**Work task:** Take the line that holds "Get directions to NuView Auto Salon" and every line after it to the end of the entries, and repeat them exactly without the pictures.

[Data entries]
# # #
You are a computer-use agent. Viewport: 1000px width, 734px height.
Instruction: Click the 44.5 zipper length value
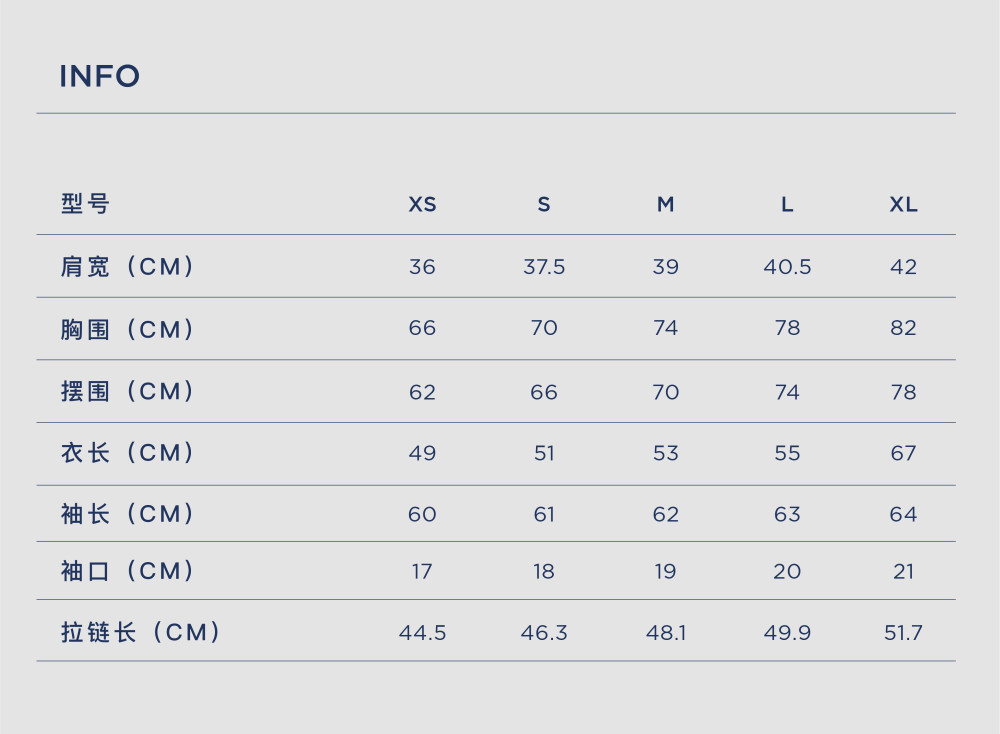422,633
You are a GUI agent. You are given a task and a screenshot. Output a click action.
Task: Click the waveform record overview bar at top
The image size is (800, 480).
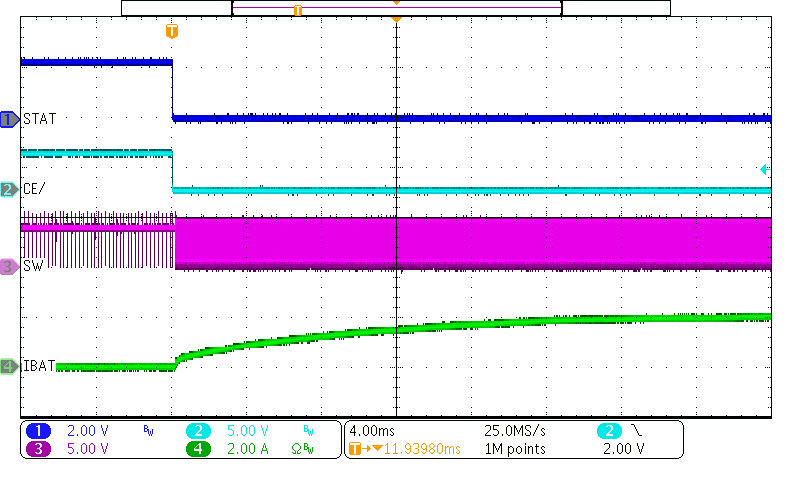point(396,8)
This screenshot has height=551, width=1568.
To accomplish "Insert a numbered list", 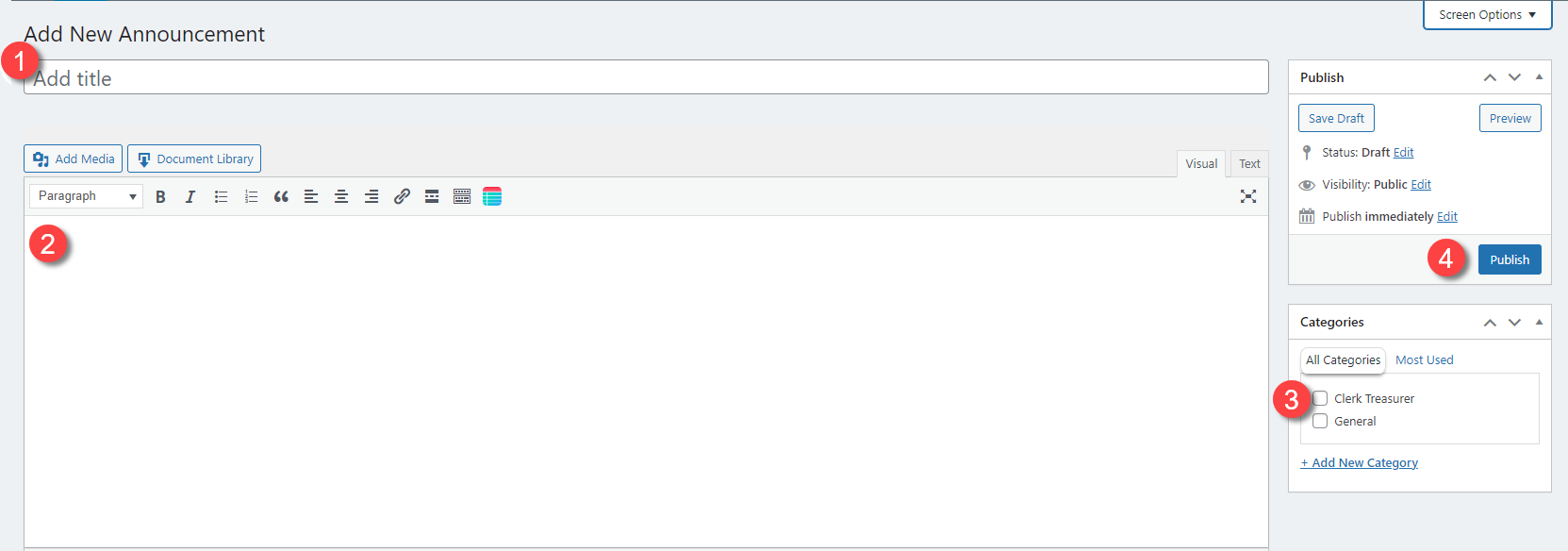I will click(x=251, y=196).
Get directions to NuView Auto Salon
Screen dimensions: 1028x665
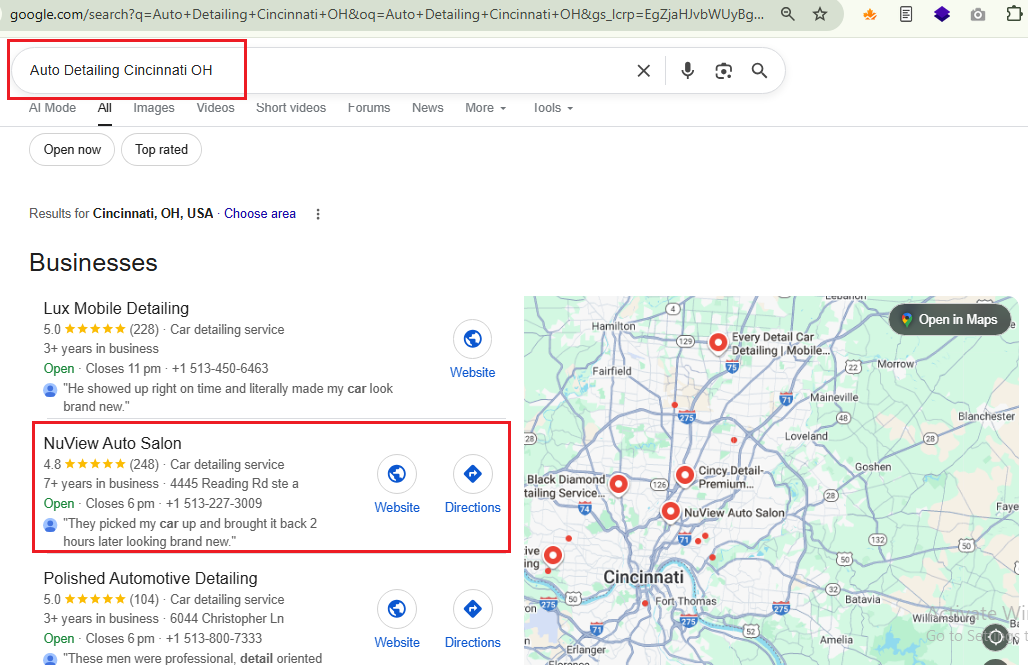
# # #
**Exercise solution:**
Get directions to NuView Auto Salon
Screen dimensions: 1028x665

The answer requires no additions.